大切なペットがいなくなってしまったら……。飼い主は気が気ではない(画像:写真AC)



 もともとその飼い主は、ワンちゃんのほうを先に飼っていました。散歩の途中でワンちゃんが、生まれて間もない、弱りきった白猫を見つけ、飼うことにしたそうです。

 元気になった白猫。ワンちゃんは白猫をとてもかわいがり、引っかき傷ができるほどジャレつかれても、怒ることはなかったそうです。2匹は、まるで親子のように、仲良しでした。

 しかしひょんなことから白猫が行方不明になってしまいます。心配した飼い主は、ペット探偵である藤原さんに助けを求めたというわけです。

行方不明の悲しみ、再会の喜び

 藤原さんも懸命に捜します。仲良しだった白猫の姿が見えなくなって、ワンちゃんは食事もロクに食べなくなってしまいます。
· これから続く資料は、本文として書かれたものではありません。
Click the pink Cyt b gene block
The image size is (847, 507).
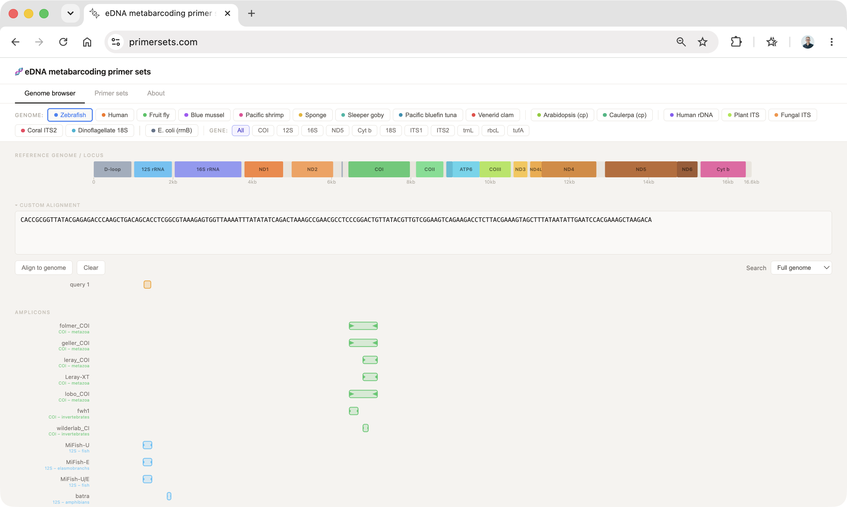[x=723, y=169]
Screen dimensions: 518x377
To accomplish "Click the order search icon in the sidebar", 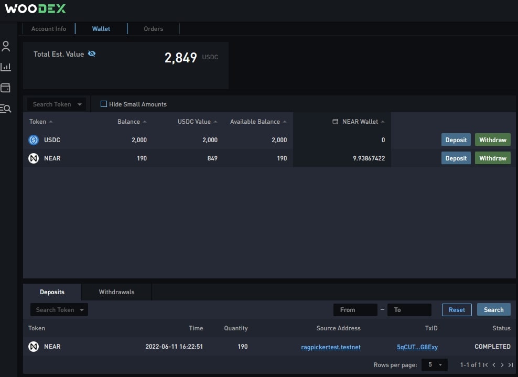I will (6, 109).
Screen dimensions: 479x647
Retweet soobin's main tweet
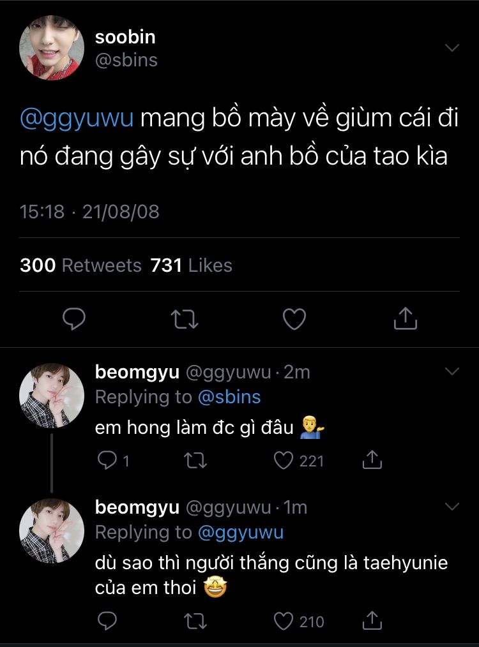[x=185, y=318]
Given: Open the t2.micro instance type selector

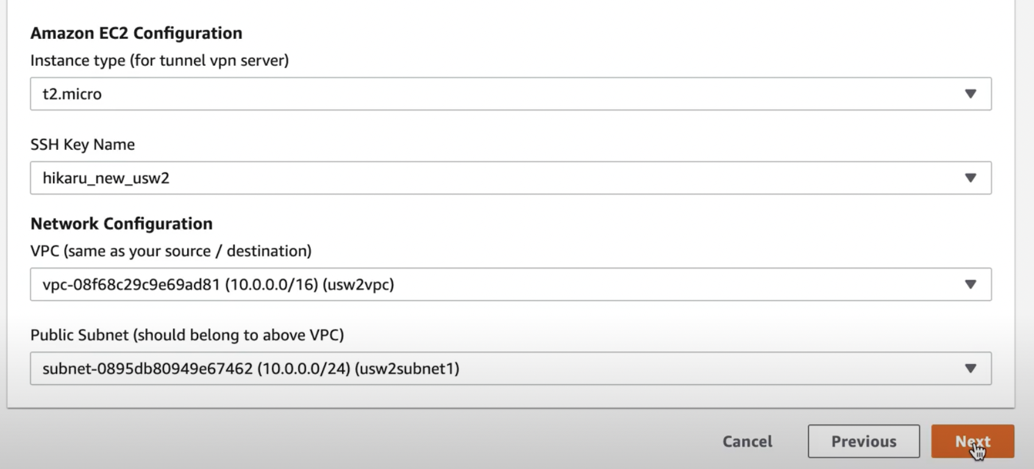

どんどん弱っていく愛犬の姿に、飼い主は心を痛めます。

 藤原さんが見つけだした白猫は、依頼主の家から100mほどしか離れていない駐車場の車上にいたそうです。どこかのお家でエサをもらっていたようで、元気な姿で見つかりました。

 依頼主のもとに白猫を連れて行くと、体力も残っていないように見えたワンちゃんが飛びはねるようにはしゃぎ、ちぎれんばかりに尻尾を振って、大きな笑みを浮かべたそうです。

 ワンちゃんにとって白猫は、かけがえのない存在になっていたのでしょう。読んでいてとてもあたたかい気持ちになりました。本当に見つかってよかったです。

 本書には、このようなエピソードが多数記載されています(なかには悲しい結末に終わるケースもありましたが)。

 ではペット探偵の藤原さんは、どのようにしてペットの捜索をしているのでしょうか。多くのペットを発見してきた藤原さんには、経験に裏付けられた捜索方法がありました。

ペットの適切な捜索方法とは?

『ペット探偵は見た!』には、猫や犬の捜索をする場合の、捜索のヒントも記されています。

1. 周辺を捜す
 猫はテリトリーから捜し、犬の場合は散歩ルートから捜索。

2. 行政に連絡
 それでも見つからない場合は、動物管理事務所や保健所、警察、役所、清掃局など、さまざまな行政に連絡します。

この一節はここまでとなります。